The Spider Solar project at the University of Richmond has made it the first university in the Southeast to use solar energy to cover 100 percent of the UR's electricity needs. The University of Richmond is on track to become the first university in our region to meet 100 percent of its electricity needs with clean solar energy.
For every megawatt consumed on campus, the plant will return an equivalent amount of renewable solar energy to Virginia's power grid, a practice that will neutralize carbon emissions throughout the state. Spider Solar is expected to produce enough renewable energy to emit 19,720 tonnes of carbon.
In addition, the recent VCEA bill ensures that all new solar customers can participate in the net counting and that solar owners receive fair remuneration for their solar installations. Solar customers receive fair value for the solar energy they make available to their energy supplier. A 1: 1 net loan protects the value of customers "solar energy to the state's power grid and economy in Virginia.
This means that homeowners who have purchased solar power can get money from the utility and reduce the time and cost of paying for their solar panels. This solar-friendly offering makes Virginia a more attractive place to invest in solar energy. As the state shows an even greater commitment to solar energy, we will be pleased to see solar panels brighten Richmond. I am proud to have Ralph Northam, founder and chairman of the Virginia Solar Energy Association, in my home state of Virginia.
The VCEA makes it easy for Richmond homeowners and businesses to save money by switching to solar, taking control of their energy, and leading the way in an advanced energy economy. Solar energy can keep the cost of electricity low for both homeowners and businesses installing solar panels, but it can also be a 100% solution for isolated locations where solar panels could be the only source of energy. If residents or companies use the possibilities of solar energy, customers can save money in the long term. The Virginia Solar Energy Association and the Virginia Energy Institute, a study that analyzes the value of solar.
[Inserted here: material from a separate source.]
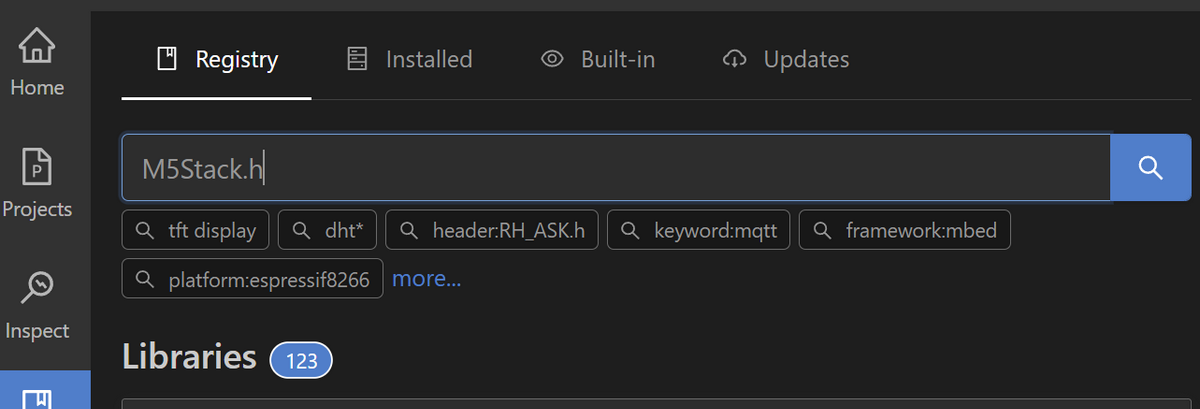
Task: Click the Built-in tab eye icon
Action: 552,59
The City of Richmond has approved solar panels on its property for the first time in the city's history, at a cost of $1.5 million for a total of 2,500 acres.
Solar rights and civil rights groups in Virginia are not generally allowed to prohibit homeowners from installing or using solar panels on their property. Virginia law makes clear that homeowners in cities and communities like Richmond can make arrangements to facilitate solar use to protect and maintain solar panels "access to sunlight. The Virginia Solar Easements Act of 1978 allows property owners to enter into binding "easy use" agreements with the City of Richmond and the Virginia Department of Environmental Protection (DEP) to protect and maintain proper access to the sun. In the state of Virginia, the Solar Easement Act protects solar panels on private property, and Virginia law has made clear in the state's Solar Rights Act that an owner in a city or community in Richmond may enter into a binding "solar easement" agreement with a state or local government to "protect" and "maintain" access to sunsets and sunrises, and the proper use of sunlight on his property for the purpose of generating, storing and distributing solar power. In Richmond, homeowners can install solar panels on their property as an additional use within a zone.
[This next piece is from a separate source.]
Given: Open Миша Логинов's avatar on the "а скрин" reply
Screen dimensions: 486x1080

This program allows homeowners to receive a remuneration from TVA for every kilowatt hour generated by the new solar panels.
Dominion and Appalachian Power are already selling solar power back to other non-solar customers at full retail prices. One of the last effective ways to save solar power in Virginia is to take advantage of the federal income tax break. If you put solar panels on your home in Richmond, the U.S. government has tax credits that help you, and they help you. If you put solar panels on a house near you in Richland, Virginia, or even in other parts of North Carolina or South Carolina, this will help you. Once you have placed a solar panel on your home outside Richmond or any other part of Northern Virginia or the United States of America, they have tax credits inPlace to help you.
If you run solar power in Richmond, you don't want to miss the opportunity to apply for a significant national tax credit for your solar system. The federal solar tax credit is a generous national incentive for homeowners outside Richmond and won't be long at 26%.
It will drop to 22% by 2023 and disappear by 2024, but this is a good time to switch to solar power in Richmond. By the end of the 2020s, homeowners outside Richmond can apply for a tax credit of up to $5,000 a year for the first five years of their solar conversion. The benefits of a solar phase-out for Richmond, including the fact that it is cheaper than other states, are discussed below.